I’ve saved this sensitive topic to be one of the last. I spent two months of this trip in Rwanda, working and touring and trying my best to figure out what actually happened with the genocidal conflict there – what led to it, and what’s left over today. In the end, Rwanda has shown me more that I could have imagined or could tell now (though I’m going to try), and there is more emotion pent up here than my words could lend justice to.
In 1994, about one million Rwandans were killed in a period of three months. Two million more fled the country as refugees – the beginnings of a humanitarian disaster which still exists today in Eastern Congo and the Kagera region of Tanzania. At the time, the total population of Rwanda counted eight million citizens. Imagine one-eighth of a national population disappearing within the space of a couple of months – the equivalent of 40 million Americans dying before Christmas. It is impossible to meet someone in Rwanda today who was not affected by the events of 1994.

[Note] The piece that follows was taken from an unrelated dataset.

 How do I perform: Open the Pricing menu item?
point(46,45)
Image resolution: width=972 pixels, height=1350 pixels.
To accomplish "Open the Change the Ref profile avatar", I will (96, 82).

At that time, Americans were flooded with headlines about the end of the Gulf War and the more politically strategic conflict in Bosnia and former Yugoslavia. Before we really knew what was happening, most of those Rwandans had been killed. It is still difficult to fathom the political and media-related failures that allowed the Rwandan genocide to happen in the first place, and continue to allow so much misconception and misunderstanding to persist. For most of us, what we know about Rwanda comes from watching Hotel Rwanda. Most of us really couldn’t find Rwanda on an African map. The economic and political issues of this tiny country aren’t significant to our own news headlines. But their implications are far more important than we know. Because the movie is fairly recent, we still envision Rwanda as an unstable and ungovernable country embroiled in civil war.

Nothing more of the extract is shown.